Electrochemical cells are commonly employed in a variety of applications, such as implantable medical devices (e.g., cardiac pacemakers, cochlear implants, neurostimulators, active drug pumps, etc.). Known electrochemical cells employ a current collector in combination with a body of active material. The current collector may take the form of flattened metal plate (e.g., titanium doped nickel) having an anode or cathode lead integrally coupled thereto. If the electrochemical cell containing the current collector is to be employed in an implantable medical device, it is desirable that the collector occupy a relative small volume to help maximize the cell's power-density. To this end, the current collector may be provided with a plurality (e.g., a grid) of apertures therethrough defining, for example, a lattice of crisscrossed or interwoven portions or veins. This grid of apertures may also promote cohesion between layers of certain active materials, such as silver vanadium oxide (SVO) powder.
Production of electrochemical cells of the type described above may begin with the introduction of an active material into the casting chamber of a press die. The active material may be, for example, an anode-type metal (e.g., lithium) or a cathode-type mix (e.g., SVO powder). Next, a collector chosen from a supply of collectors is inserted into the press die and subsequently pressed onto the active material. During pressing, the active material is compressed and adheres to the bottom side of the collector. After pressing, another layer of active material is introduced into the die and placed under pressure by a flat press to adhere the material to the top side of the collector. Lastly, the collector and active material are removed from the press die and inserted into a casing to complete construction of the electrochemical cell.

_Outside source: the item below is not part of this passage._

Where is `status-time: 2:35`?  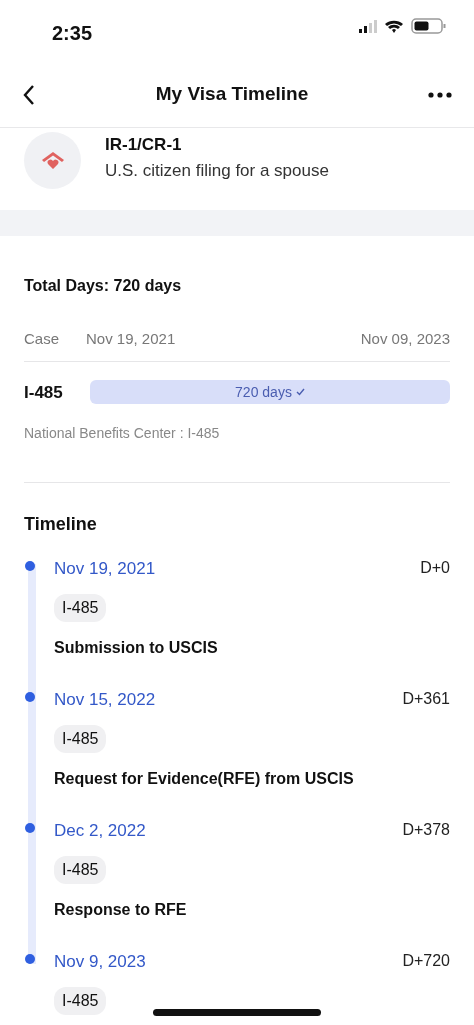
status-time: 2:35 is located at coordinates (72, 34).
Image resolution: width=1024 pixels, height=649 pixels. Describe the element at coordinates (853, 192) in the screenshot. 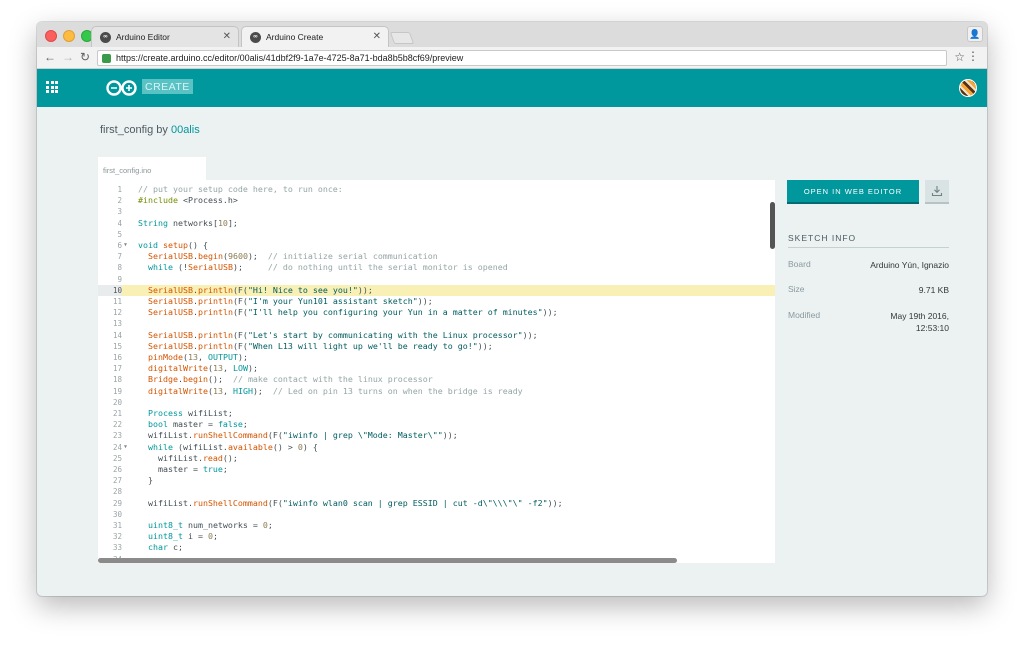

I see `open-in-web-editor-button: OPEN IN WEB EDITOR` at that location.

As with any process, the above-described cell construction process has certain limitations, many of which relate to the pressing of a current collector onto the active material. Current pressing methods involve manual insertion of a current collector into the press die and subsequent manual pressing. This has occasionally led to the misalignment of a collector relative to the active material and/or an uneven application of pressure over the surface of the collector, possibly causing deformation (e.g., bending, twisting, etc.) of the collector. In addition, the active material is known to extrude through the collector's apertures during the pressing process. This typically results in a reduction in thickness of the active material on the underside of the collector and, consequently, an undesirable asymmetry between active material layer thicknesses. Other difficulties with current cell construction processes are encountered outside of the pressing procedure. For example, collectors are occasionally found in a warped (e.g., a slightly concave, convex, or twisted) condition. As current cell construction processes do not effectively correct for misshapen collectors, the collector may be pressed onto the active material in its warped condition. Again, this may result in a misalignment between the collector and active material layers, especially if the active material is a powdered cathode mix (e.g., SVO powder) capable of sifting through the collector's apertures.

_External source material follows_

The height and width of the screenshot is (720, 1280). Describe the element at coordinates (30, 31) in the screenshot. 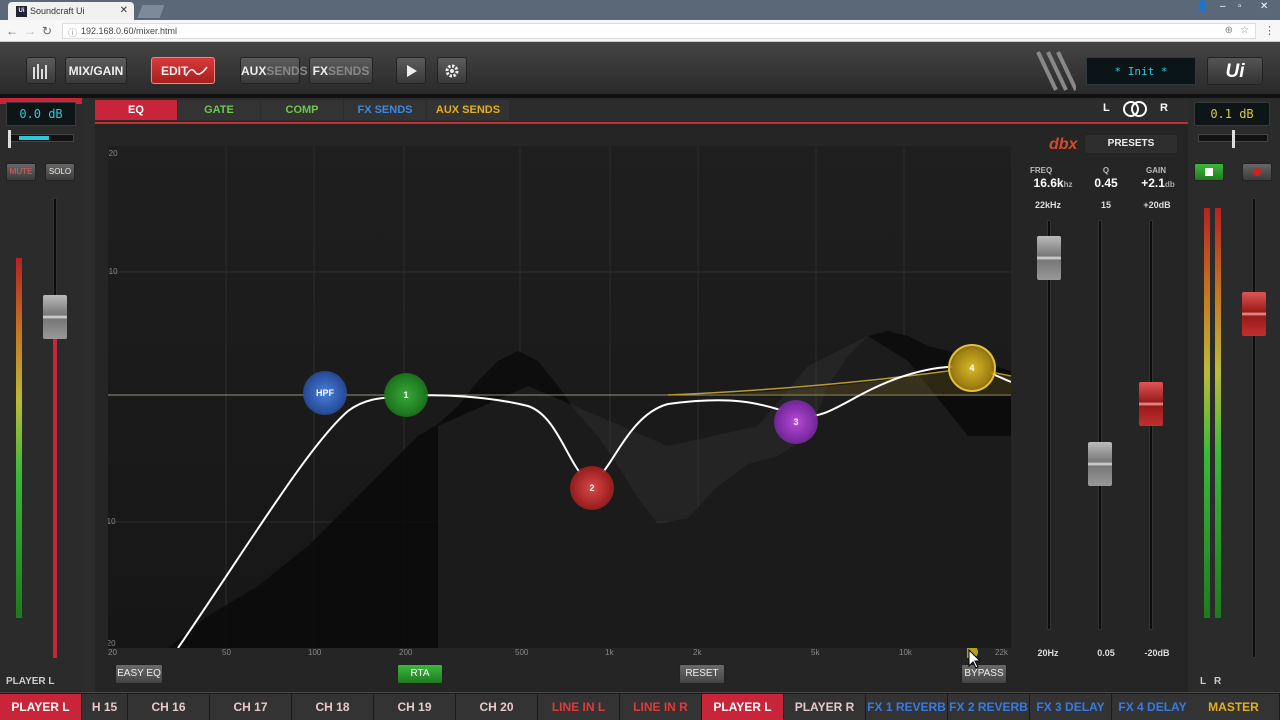

I see `forward-icon: →` at that location.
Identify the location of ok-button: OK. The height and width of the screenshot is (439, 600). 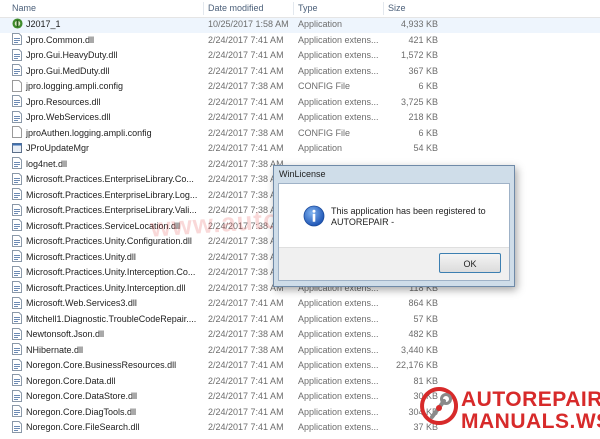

Considering the above, it should be appreciated that it would be desirable to provide method and apparatus for picking, placing, and pressing current collectors that overcomes the disadvantages described above (e.g., alignment errors) and that corrects for misshapen collectors. Furthermore, other desirable features and characteristics of the present invention will become apparent from the subsequent detailed description of the invention and the appended claims, taken in conjunction with the accompanying drawings and this background of the invention.